Kasus PMK yang dilaporkan diyakini terlalu kecil

Tidak semua hewan ternak yang sakit akibat PMK dilaporkan pemilik ternak.

Kasus PMK yang dilaporkan diyakini terlalu kecil. Foto Istimewa

Jumlah kasus penyakit mulut dan kuku atau PMK pada hewan ternak di lapangan diyakini lebih besar dari data yang dilaporkan dan dicatat pemerintah. Ini karena peternak enggan melaporkan ternaknya yang terjangkit PMK untuk menghindari kerugian yang semakin besar.

Wakil Ketua Komisi Tetap Bidang Peternakan Kamar Dagang dan Industri (Kadin) Indonesia Yudi Guntara Noor mengapresiasi pelaporan kasus PMK oleh pemerintah lewat laman siagapmk.id. Namun, kata dia, jumlah kejadian PMK di lapangan lebih besar dari data yang dilaporkan itu.

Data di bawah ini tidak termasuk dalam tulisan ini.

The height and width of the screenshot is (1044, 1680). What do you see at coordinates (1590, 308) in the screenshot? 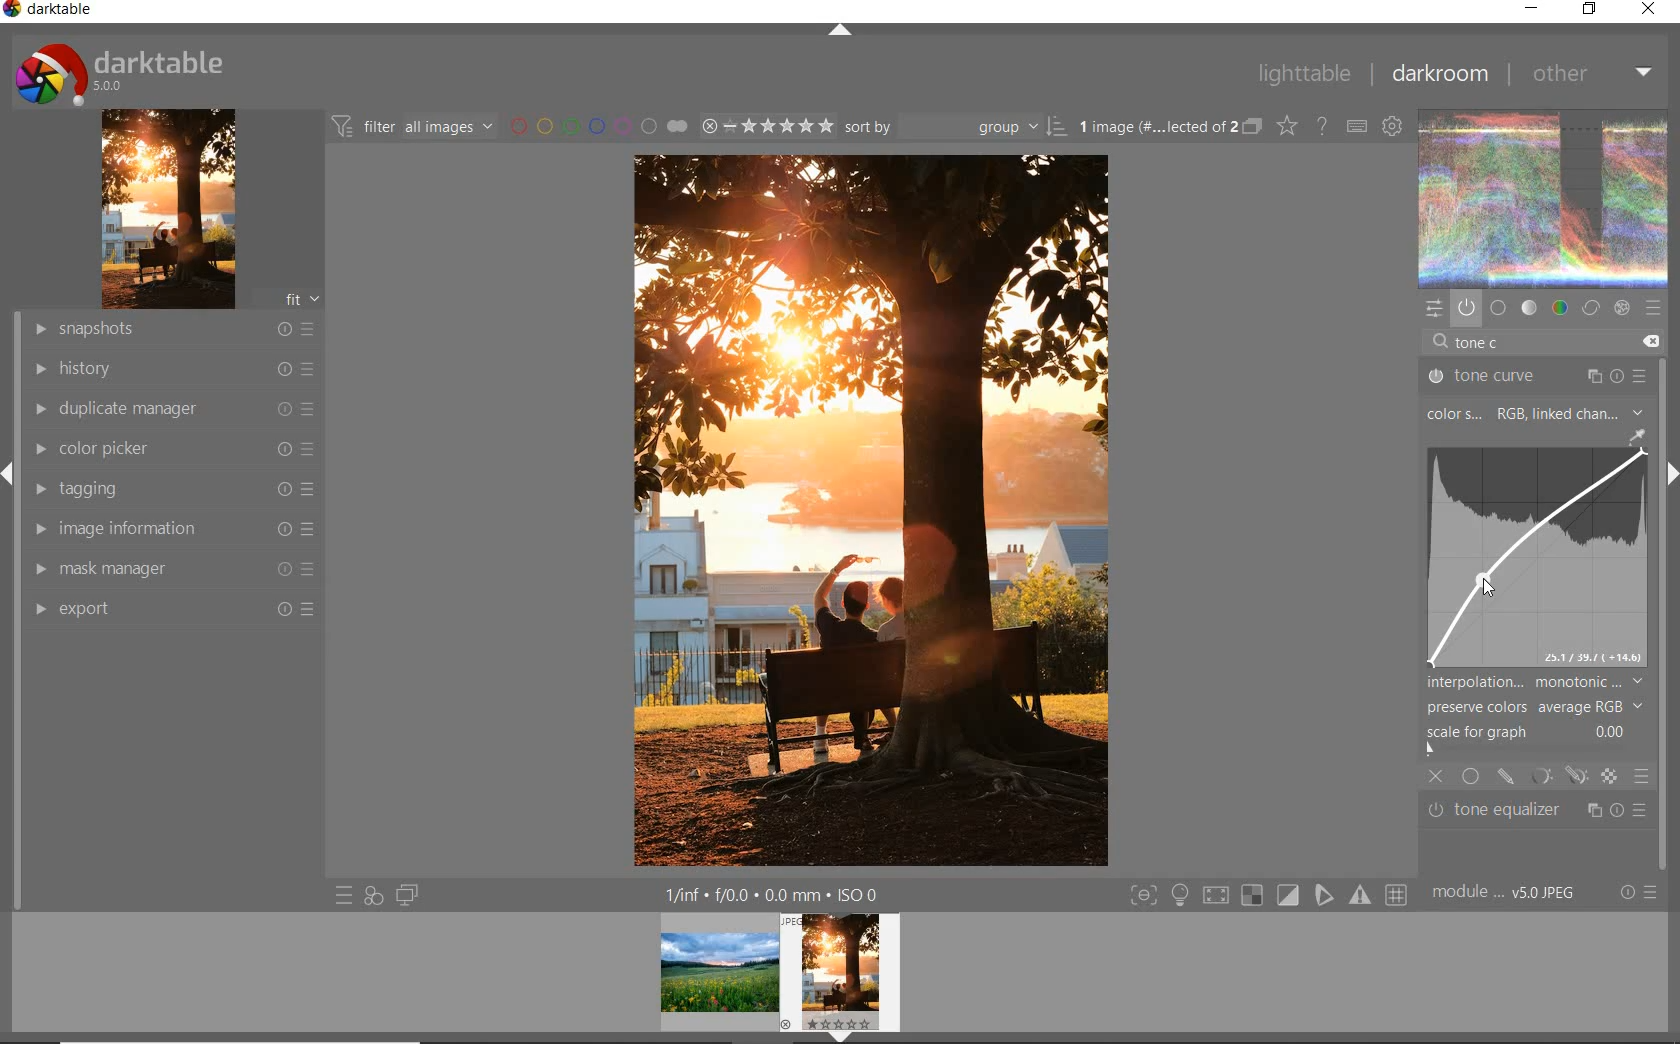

"Dengan pengumpulan data surveilans di lapangan, mohon maaf, saya melihat ini puncak gunung es. Melihat data yang paling kecil saja di koperasi persusuan, datanya dua minggu lalu kami bandingkan itu korbannya jauh lebih besar daripada data nasional," kata Yudi dalam webinar mengenai PMK di Jakarta, Jumat (1/7) kemarin.

Yudi menjelaskan, data Gabungan Koperasi Susu Indonesia (GKSI) per 22 Juni mencatat kematian sapi akibat PMK di Jawa Timur, Jawa Tengah, dan Jawa Barat sebanyak 1.601 ekor dan sapi yang dipotong paksa 2.852 ekor. Sementara data di siagapmk.id sebesar 2.460 ekor ternak dipotong paksa dan 1.499 ekor mati akibat PMK secara nasional di seluruh Indonesia. 

Keyakinan serupa disampaikan Nanang Purus Subendro. Menurut Ketua Umum Perhimpunan Peternak Sapi dan Kerbau Indonesia (PPSKI) ini, kejadian yang dicatat pemerintah itu tidak ada seperlima dari kejadiaan riil.